Take a moment and think about the quietest room you’ve ever laid down in; the quietest, stillest place you’ve ever been. No matter how peaceful, how serene, there was still some sound: the rush of water in pipes, the hum of electricity in the walls, the breeze gently blowing, insects chirping; the ambient noise of nature, of life.
If you take a 15-minute car ride from downtown Minneapolis, you’ll find a nondescript concrete building with ivy climbing its exterior walls. Orfield Laboratories sits a block away from a bowling alley called Memory Lanes and directly across the street from Skol Liquors. Inside Orfield Laboratories is an anechoic chamber that has been certified by Guinness as the quietest place in the world.

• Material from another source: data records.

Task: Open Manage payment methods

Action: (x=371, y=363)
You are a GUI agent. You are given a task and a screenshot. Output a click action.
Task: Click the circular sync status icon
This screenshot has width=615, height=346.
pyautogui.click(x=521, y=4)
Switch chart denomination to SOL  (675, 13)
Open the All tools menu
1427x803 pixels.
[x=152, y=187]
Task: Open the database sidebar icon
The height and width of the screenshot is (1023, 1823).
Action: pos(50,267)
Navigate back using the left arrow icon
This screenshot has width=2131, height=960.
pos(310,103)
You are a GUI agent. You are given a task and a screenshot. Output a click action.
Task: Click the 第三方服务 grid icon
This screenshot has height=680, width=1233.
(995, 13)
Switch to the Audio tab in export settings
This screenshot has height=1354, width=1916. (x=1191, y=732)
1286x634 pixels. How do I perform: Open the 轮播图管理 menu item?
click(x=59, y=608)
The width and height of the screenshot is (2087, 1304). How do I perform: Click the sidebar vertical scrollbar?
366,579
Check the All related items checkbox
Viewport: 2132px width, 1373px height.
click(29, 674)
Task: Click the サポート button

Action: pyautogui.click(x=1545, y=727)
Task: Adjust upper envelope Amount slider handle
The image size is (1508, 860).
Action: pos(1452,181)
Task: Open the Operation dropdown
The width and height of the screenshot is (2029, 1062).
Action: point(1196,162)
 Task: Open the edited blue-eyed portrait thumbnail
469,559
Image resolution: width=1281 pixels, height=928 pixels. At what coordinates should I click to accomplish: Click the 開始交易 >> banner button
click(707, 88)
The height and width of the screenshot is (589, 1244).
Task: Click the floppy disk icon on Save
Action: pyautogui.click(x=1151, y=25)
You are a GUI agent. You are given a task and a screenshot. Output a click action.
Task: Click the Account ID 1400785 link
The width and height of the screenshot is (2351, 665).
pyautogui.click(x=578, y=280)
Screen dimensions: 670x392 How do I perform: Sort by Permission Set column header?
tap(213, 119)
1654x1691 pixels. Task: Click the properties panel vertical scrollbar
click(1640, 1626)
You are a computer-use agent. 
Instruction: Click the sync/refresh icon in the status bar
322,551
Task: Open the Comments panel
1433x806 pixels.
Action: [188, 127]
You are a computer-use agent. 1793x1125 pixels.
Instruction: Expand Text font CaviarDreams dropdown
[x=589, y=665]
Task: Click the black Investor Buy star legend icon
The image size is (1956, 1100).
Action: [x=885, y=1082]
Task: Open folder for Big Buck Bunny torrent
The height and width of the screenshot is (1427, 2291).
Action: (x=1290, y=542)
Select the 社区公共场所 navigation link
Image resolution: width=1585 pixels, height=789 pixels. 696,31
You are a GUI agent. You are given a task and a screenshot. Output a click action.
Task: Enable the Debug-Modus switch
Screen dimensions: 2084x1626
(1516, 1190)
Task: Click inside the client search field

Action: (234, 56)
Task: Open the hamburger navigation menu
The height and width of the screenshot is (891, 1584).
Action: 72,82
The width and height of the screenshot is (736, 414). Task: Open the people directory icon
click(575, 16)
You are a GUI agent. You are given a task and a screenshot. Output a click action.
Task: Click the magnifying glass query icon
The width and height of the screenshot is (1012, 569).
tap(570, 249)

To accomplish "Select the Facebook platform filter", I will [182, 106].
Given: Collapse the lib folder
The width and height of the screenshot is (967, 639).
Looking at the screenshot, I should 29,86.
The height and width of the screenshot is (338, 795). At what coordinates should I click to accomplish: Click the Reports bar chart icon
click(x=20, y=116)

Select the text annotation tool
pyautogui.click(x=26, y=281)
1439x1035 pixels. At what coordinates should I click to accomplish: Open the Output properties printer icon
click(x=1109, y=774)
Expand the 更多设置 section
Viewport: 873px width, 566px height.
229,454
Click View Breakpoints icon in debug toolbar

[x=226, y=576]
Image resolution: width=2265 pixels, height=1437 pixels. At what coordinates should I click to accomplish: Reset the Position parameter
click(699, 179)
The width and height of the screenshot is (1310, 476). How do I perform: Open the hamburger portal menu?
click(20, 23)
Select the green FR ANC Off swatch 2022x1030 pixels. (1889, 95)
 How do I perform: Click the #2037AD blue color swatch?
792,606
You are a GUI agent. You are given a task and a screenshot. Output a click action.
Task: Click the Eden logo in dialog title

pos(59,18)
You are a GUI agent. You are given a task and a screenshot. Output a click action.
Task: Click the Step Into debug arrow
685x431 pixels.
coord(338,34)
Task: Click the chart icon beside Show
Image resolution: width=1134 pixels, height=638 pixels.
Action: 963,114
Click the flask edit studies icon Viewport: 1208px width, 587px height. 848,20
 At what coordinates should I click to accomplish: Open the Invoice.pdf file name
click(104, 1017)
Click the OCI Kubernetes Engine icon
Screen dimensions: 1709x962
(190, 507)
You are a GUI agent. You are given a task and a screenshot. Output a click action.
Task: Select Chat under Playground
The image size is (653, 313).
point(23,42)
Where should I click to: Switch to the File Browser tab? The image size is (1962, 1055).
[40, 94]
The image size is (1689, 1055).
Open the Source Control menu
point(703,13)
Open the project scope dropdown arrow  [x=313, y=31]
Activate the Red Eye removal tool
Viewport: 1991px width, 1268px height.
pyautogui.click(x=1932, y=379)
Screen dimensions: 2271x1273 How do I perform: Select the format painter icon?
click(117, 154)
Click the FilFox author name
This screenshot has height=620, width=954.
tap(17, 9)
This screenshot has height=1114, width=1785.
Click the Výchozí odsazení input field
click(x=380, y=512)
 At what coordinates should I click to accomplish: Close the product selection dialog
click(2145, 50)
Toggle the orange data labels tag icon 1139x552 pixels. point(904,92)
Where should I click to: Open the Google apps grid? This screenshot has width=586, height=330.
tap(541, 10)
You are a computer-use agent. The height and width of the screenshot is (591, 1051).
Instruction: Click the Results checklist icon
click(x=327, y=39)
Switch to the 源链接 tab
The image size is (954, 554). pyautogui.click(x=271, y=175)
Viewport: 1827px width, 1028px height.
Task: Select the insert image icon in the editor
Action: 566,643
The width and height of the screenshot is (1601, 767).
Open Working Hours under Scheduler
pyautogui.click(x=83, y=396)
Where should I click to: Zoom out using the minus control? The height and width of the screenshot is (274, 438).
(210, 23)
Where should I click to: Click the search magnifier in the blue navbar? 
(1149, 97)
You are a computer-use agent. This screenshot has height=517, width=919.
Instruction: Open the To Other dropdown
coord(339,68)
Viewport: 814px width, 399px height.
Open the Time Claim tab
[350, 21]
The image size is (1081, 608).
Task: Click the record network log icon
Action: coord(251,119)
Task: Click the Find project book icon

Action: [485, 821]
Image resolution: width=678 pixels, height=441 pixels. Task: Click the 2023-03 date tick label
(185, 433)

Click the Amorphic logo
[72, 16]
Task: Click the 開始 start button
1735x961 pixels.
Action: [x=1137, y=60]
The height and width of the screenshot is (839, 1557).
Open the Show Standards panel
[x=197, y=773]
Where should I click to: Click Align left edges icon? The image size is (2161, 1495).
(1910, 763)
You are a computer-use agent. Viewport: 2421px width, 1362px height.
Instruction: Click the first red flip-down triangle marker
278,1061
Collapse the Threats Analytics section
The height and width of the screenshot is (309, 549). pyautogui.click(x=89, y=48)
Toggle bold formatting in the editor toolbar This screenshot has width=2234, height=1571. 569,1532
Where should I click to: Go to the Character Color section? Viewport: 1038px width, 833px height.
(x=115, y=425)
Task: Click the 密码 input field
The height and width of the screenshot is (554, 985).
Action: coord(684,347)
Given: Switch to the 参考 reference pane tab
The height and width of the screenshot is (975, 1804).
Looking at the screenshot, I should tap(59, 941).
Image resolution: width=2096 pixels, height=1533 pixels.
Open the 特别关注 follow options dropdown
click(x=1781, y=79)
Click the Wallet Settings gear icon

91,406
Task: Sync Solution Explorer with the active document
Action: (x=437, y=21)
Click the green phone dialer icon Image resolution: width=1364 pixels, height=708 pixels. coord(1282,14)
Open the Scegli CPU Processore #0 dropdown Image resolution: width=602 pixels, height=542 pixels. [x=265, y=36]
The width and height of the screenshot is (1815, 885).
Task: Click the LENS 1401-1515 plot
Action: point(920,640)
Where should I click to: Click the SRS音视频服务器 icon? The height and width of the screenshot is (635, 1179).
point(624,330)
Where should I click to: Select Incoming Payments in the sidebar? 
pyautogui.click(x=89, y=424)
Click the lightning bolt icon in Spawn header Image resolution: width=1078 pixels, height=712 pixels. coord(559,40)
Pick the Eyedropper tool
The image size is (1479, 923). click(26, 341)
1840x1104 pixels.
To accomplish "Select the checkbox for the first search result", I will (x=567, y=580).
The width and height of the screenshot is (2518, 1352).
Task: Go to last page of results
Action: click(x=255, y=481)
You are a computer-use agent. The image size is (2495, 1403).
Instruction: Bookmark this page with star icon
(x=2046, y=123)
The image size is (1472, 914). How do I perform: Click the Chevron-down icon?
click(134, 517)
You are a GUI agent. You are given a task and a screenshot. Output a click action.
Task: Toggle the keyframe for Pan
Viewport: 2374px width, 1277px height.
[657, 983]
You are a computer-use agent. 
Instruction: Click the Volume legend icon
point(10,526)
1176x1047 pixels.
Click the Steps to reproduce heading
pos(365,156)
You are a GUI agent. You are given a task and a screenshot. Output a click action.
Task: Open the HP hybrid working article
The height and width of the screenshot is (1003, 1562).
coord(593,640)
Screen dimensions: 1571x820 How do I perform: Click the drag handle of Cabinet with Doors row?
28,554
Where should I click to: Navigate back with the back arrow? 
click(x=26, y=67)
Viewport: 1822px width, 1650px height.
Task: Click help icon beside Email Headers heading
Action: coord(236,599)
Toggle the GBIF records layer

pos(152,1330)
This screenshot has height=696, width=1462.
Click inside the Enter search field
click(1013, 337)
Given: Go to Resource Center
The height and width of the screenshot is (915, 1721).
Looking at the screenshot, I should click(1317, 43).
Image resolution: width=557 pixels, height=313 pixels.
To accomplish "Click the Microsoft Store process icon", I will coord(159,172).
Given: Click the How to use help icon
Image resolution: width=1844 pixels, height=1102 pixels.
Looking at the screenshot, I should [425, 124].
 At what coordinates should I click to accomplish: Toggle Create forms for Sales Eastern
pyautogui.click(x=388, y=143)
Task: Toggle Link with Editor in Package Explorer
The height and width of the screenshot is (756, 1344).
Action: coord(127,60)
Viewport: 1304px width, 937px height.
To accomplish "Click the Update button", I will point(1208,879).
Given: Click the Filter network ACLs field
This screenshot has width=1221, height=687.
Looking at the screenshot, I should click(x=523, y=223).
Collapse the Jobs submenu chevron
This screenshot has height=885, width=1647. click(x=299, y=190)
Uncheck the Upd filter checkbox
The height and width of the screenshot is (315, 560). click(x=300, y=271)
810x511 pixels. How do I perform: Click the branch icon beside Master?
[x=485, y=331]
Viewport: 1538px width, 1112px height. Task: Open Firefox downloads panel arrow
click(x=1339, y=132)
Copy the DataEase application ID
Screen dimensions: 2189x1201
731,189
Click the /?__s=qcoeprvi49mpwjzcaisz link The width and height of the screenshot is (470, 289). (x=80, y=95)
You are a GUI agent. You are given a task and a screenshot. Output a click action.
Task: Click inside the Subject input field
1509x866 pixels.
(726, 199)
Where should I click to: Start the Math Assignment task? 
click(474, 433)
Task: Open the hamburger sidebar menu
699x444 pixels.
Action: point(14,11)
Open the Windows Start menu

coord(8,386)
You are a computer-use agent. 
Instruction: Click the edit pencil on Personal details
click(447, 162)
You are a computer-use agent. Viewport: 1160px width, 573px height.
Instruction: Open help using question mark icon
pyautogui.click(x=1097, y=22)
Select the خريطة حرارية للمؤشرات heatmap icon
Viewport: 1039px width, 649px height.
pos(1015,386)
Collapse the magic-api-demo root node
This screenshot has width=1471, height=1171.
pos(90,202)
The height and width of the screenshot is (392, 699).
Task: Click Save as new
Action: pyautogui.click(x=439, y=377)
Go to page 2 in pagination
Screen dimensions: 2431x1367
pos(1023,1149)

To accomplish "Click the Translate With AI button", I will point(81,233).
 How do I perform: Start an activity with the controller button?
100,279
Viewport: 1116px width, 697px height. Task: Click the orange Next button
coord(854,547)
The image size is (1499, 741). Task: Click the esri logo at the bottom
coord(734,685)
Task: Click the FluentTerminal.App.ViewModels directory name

That still bedroom you were in? The ambient noise was probably about 30 dBA, or A-weighted decibels — the relative loudness of sound perceived by the human ear. This is a logarithmic scale, so every 10 dBA, you’re either doubling or halving the loudness or quietness. At zero dBA, the human ear can no longer perceive sound. The anechoic chamber at Orfield Laboratories was certified by Guinness at -9.4 dBA in 2004 and -13 dBA in 2013, both for one hour measurements. But over shorter periods, they’ve conducted tests on the chamber that have given readings of up to between negative 22 and negative 23 dBA.
That’s just in terms of what instruments can read in the room. The human ear has no way of telling that difference in sound (or lack thereof). If a room or chamber is 0 dBA or lower, you won’t hear anything. Nothing at all. The difference between -9.4 dBA and -23 dBA sounds the same to our pitiful flesh-ears. But it made a difference to me. I wanted to be in the quietest room on Earth.
A handful of years ago, I read about Orfield Laboratories and the quiet room in an in-flight magazine. Ever since, I’ve been mildly obsessed with being able to go into that room. Finally, last week, I was given the chance.
Perhaps it’s because my mind moves so quickly, all the time, that I’m so fascinated by stillness; by the concept of perfect quiet. I get songs stuck in my head pretty much constantly; my brain often won’t let me get to sleep, or wakes me up at all hours screaming that something is happening, or that I’ve forgotten something. I talk all the time; I feel a need to have auditory stimulus constantly. If I’m watching a movie and have to go into the other room, I’ll pause the movie and then start a podcast on my phone. I admit; it’s a problem.
So the room beckoned to me. I wanted to experience perfect silence. I needed it to happen at some point in my life. And I needed to know why it existed, and what Orfield Labs studies, and for what purpose. Steven Orfield, head of the facility, was nice enough to sit down with me and explain the function of their labs, and the story is even more fascinating than I’d hoped.